Da fare >> Conta quante righe dei record qui sotto contengono la parola "screenshot", distinguendo tra maiuscole e minuscole. Scrivi soltanto il numero.

┏━━

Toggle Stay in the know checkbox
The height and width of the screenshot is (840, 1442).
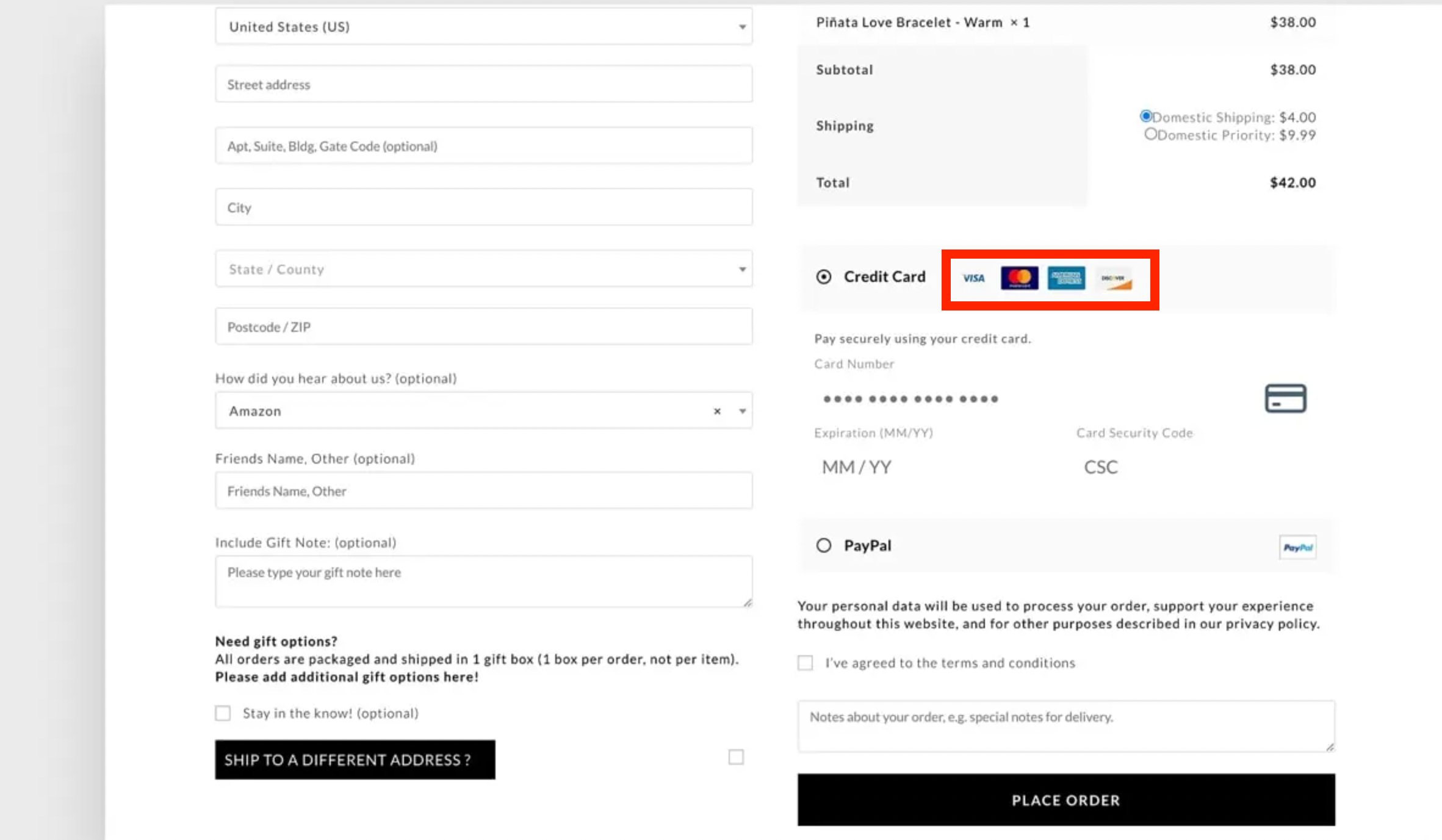[222, 713]
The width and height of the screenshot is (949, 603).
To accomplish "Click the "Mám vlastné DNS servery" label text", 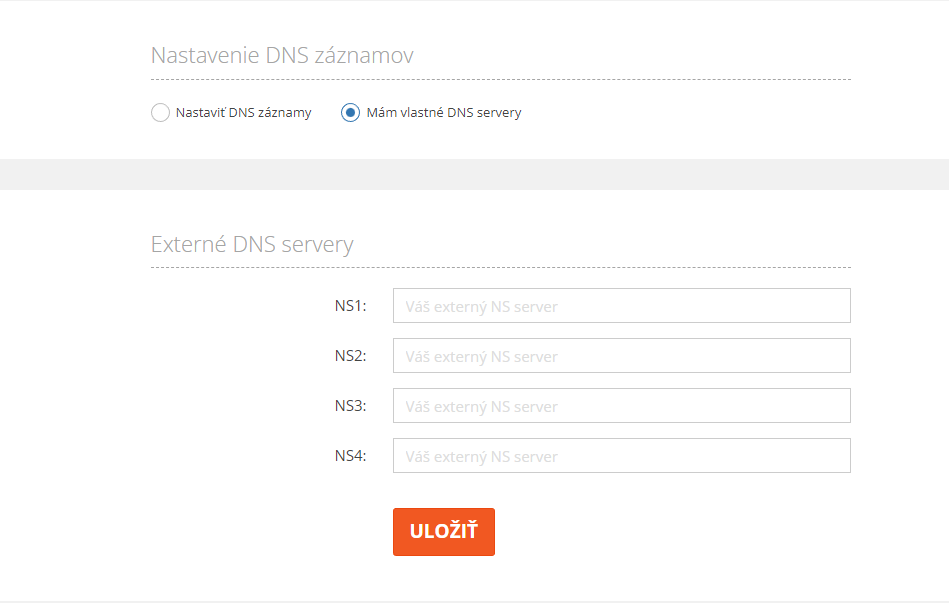I will pos(444,113).
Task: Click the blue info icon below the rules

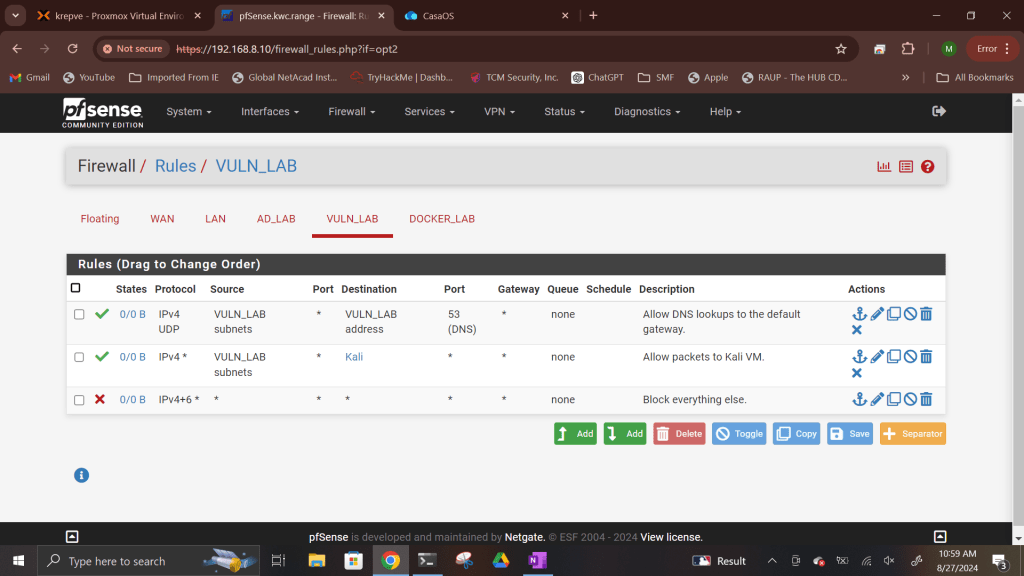Action: click(x=82, y=475)
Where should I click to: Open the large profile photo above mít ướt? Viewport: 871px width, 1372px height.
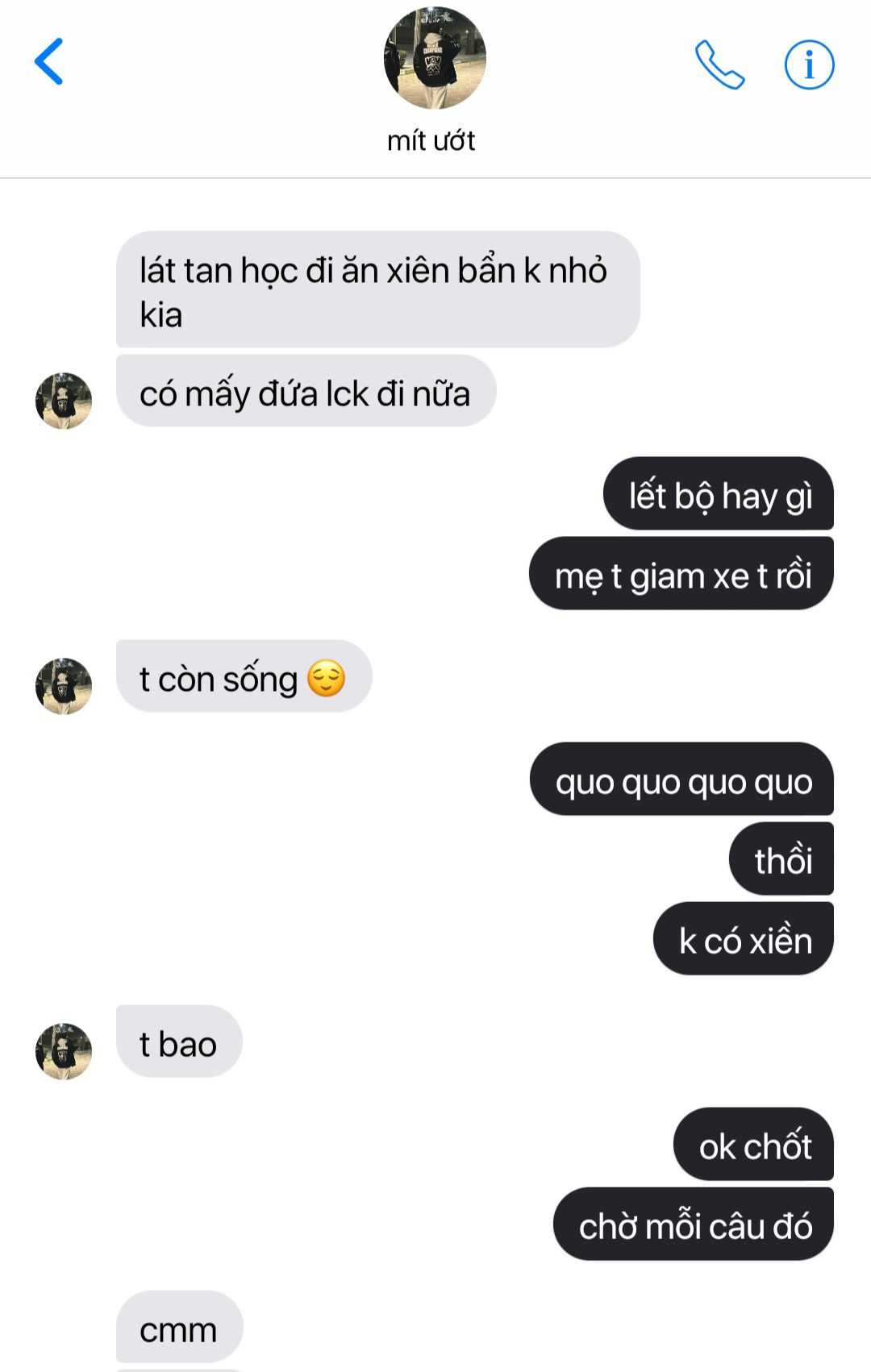point(435,58)
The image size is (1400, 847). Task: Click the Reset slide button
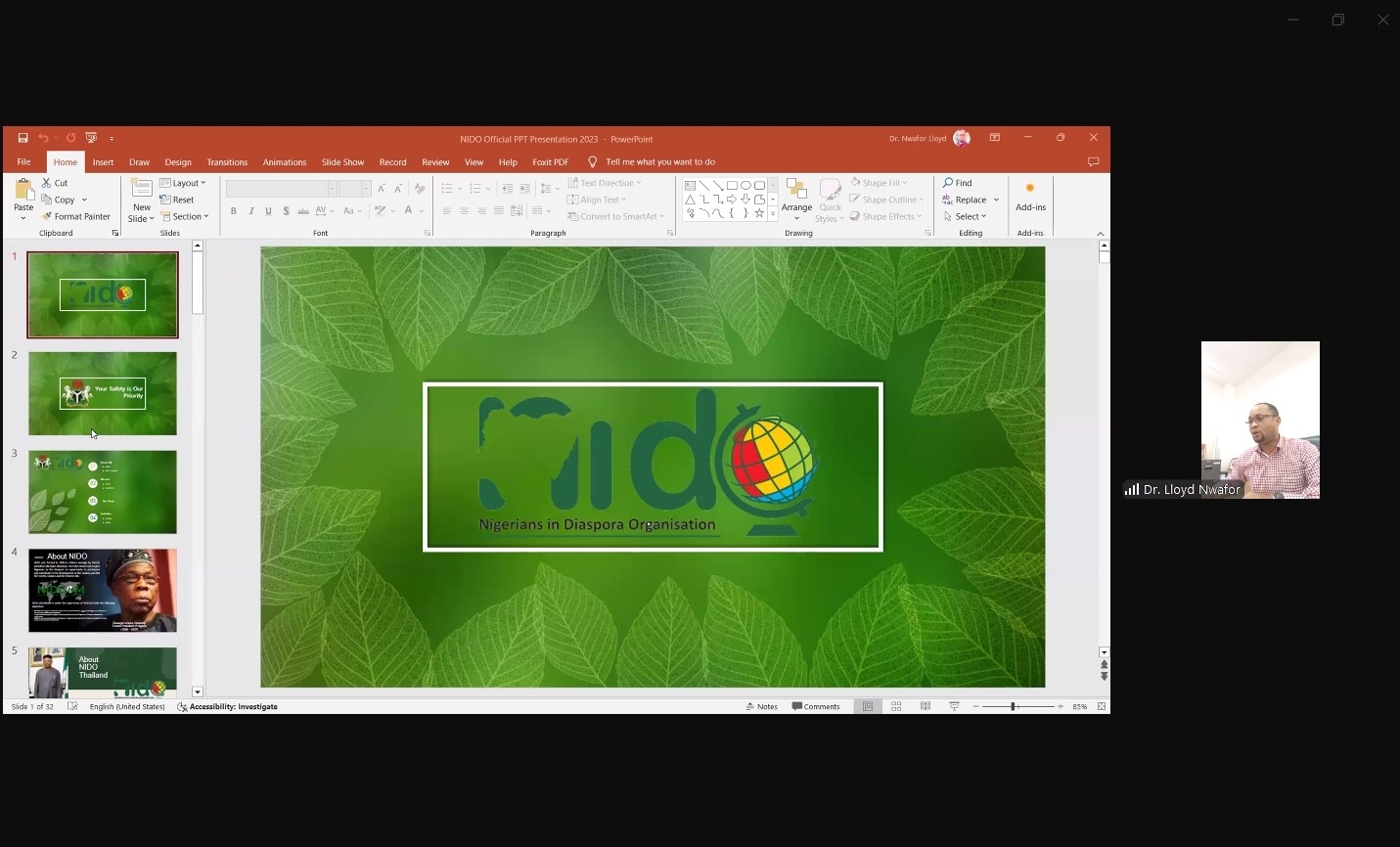(x=178, y=200)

┗━━

Risposta finale >> 2